### EXERCISE:
Starting at the row that contains "You are a GUI" and ending with the last row, write out those rows again with "calendar" swapped for "schedule" and everything else left as it is.
⟨
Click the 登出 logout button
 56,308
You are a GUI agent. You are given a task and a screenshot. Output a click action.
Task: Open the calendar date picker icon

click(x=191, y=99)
⟩
### TASK RESULT:
You are a GUI agent. You are given a task and a screenshot. Output a click action.
Task: Open the schedule date picker icon

click(x=191, y=99)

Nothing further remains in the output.